Set of tasks:
[1] Quote the passage on young voters in the Occupy Central referendum in full, word for word.
[2] Print the lines of the records from the line containing "Like the post dated 24 sept 2020" through the line containing "I will 804,393.", inclusive, and nothing else.

Quoted text:
Vote 2017: Young voters are most determined in terms of public nomination

Younger voters in the Occupy Central referendum are more determined than their older counterparts that the public should have the right to nominate chief executive candidates.

Younger voters in the Occupy Central referendum are more determined than their older counterparts that the public should have the right to nominate chief executive candidates.

They also look set to be the biggest factor among all age groups in determining the turnout should Occupy go ahead with its civil disobedience plan.

This has emerged from analysis of the 's mini-poll on Sunday of 207 people who voted at polling stations in the unofficial plebiscite.

Some 96 per cent of those aged 18 to 29 said the government must adopt public nomination for the 2017 universal-suffrage election, compared with 85 per cent of those aged above 40.

Those over 40 were twice as likely as the younger voters to reject outright the Occupy civil disobedience movement.

Some 61 per cent of the younger group - compared with 37 per cent of older voters - said they were still considering whether to join Occupy's plan to paralyse Central if the government's electoral reforms failed to meet international standards.

In regards to the three proposals put forward in the unofficial referendum, 68 per cent of voters under 40 supported the joint submission by Scholarism and the Federation of Students, while almost half of the over-40 group opted for the "three-track" idea of the Alliance for True Democracy.

Extracted information:
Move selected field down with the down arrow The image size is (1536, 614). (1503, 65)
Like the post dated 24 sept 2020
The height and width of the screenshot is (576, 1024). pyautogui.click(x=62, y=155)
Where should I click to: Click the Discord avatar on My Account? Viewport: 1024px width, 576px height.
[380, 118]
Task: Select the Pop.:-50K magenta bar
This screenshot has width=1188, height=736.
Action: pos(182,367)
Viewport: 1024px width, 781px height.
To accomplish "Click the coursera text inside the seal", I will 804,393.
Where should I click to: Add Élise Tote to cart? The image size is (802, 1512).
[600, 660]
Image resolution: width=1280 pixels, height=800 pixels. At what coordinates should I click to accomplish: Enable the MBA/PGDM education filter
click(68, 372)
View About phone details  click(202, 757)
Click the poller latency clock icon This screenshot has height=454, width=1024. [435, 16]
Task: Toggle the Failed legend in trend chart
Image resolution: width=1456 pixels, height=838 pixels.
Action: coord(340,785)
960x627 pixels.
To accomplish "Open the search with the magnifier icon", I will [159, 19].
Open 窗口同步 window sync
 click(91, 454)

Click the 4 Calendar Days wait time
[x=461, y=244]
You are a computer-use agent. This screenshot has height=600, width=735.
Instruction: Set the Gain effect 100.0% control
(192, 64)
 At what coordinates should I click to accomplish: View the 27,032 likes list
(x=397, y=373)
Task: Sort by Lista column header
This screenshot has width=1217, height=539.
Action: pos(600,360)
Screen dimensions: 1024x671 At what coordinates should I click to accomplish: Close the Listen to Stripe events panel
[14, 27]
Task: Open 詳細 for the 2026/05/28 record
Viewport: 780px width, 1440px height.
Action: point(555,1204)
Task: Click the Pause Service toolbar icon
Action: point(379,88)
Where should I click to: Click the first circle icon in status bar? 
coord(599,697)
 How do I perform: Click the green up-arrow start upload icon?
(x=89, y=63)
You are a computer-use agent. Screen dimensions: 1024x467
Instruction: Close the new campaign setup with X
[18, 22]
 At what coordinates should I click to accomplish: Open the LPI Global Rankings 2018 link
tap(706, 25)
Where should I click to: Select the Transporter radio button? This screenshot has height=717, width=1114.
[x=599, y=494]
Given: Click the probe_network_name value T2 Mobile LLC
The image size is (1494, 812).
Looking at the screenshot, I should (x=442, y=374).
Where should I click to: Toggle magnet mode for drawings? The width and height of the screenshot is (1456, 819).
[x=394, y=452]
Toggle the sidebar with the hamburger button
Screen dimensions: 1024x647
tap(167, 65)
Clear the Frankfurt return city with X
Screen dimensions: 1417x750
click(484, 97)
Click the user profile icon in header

Answers in order:
[1]
Vote 2017: Young voters are most determined in terms of public nomination

Younger voters in the Occupy Central referendum are more determined than their older counterparts that the public should have the right to nominate chief executive candidates.

Younger voters in the Occupy Central referendum are more determined than their older counterparts that the public should have the right to nominate chief executive candidates.

They also look set to be the biggest factor among all age groups in determining the turnout should Occupy go ahead with its civil disobedience plan.

This has emerged from analysis of the 's mini-poll on Sunday of 207 people who voted at polling stations in the unofficial plebiscite.

Some 96 per cent of those aged 18 to 29 said the government must adopt public nomination for the 2017 universal-suffrage election, compared with 85 per cent of those aged above 40.

Those over 40 were twice as likely as the younger voters to reject outright the Occupy civil disobedience movement.

Some 61 per cent of the younger group - compared with 37 per cent of older voters - said they were still considering whether to join Occupy's plan to paralyse Central if the government's electoral reforms failed to meet international standards.

In regards to the three proposals put forward in the unofficial referendum, 68 per cent of voters under 40 supported the joint submission by Scholarism and the Federation of Students, while almost half of the over-40 group opted for the "three-track" idea of the Alliance for True Democracy.

[2]
Like the post dated 24 sept 2020
The height and width of the screenshot is (576, 1024). pyautogui.click(x=62, y=155)
Where should I click to: Click the Discord avatar on My Account? Viewport: 1024px width, 576px height.
[380, 118]
Task: Select the Pop.:-50K magenta bar
This screenshot has width=1188, height=736.
Action: pos(182,367)
Viewport: 1024px width, 781px height.
To accomplish "Click the coursera text inside the seal", I will 804,393.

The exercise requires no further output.